Rightside to be acquired for $10.60 a share

June 14, 2017 by Raymond Hackney

Rightside (Nasdaq: NAME) to be acquired by Donuts for $10.60 a share.  52 week range on the stock $7.17 – $12.85.

It really is a deal that makes sense for everybody, well accept for those that paid in the teens for NAME stock.

Three years ago stock was at 17.00.

One question is what happens to Name.com the registrar?

From StreetInsider.com

Rightside Group, Ltd. (NASDAQ: NAME) and Donuts Inc., a leading domain name registry for new domain extensions, today announced that the two companies have entered into an Agreement and Plan of Merger (the “Merger Agreement”), pursuant to which Donuts will acquire Rightside for $10.60 per share in an all-cash tender offer, for an aggregate purchase price of approximately $213MM. The purchase price represents a premium of approximately 12% percent over Rightside’s average closing price for the 30-day trading period ended June 13, 2017 and a premium of approximately 22% percent over Rightside’s average enterprise value (excluding cash) for such period.

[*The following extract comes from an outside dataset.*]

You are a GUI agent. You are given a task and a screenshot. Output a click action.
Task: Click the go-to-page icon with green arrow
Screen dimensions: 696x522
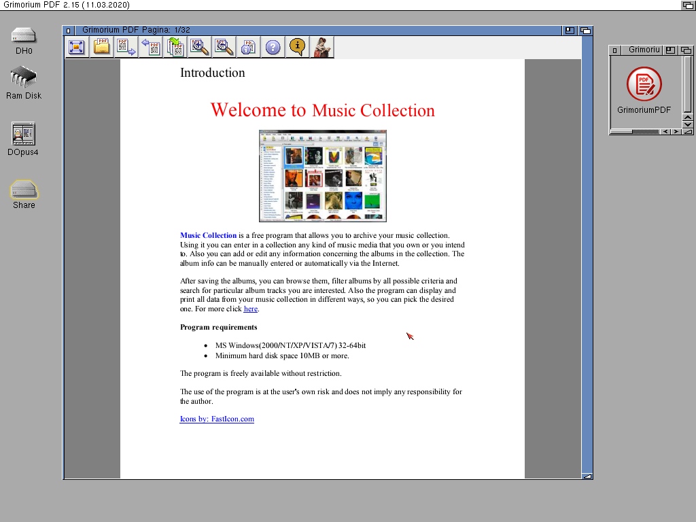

The Merger Agreement was unanimously approved by Rightside’s Board of Directors following a comprehensive review of strategic and financial alternatives that Rightside announced in the first quarter of 2017.

“We believe that this agreement offers a substantial cash premium to our shareholders,” said Taryn Naidu, Rightside chief executive officer. “We look forward to working closely with Donuts to consummate this merger.”

“Donuts and Rightside have a long history of working together, and we are delighted to take the next step with this transaction,” said Bruce Jaffe, Donuts chief executive officer. “We believe that the combined company will be well positioned to serve our registrar customers and the millions of businesses and individuals who are embracing new ways to brand their online identities.”

Pursuant to the terms of the Merger Agreement, the transaction will be completed through an all-cash tender offer, and closing is contingent upon tender of more than 50 percent of outstanding Rightside common shares, the receipt of certain regulatory approvals and other customary closing conditions.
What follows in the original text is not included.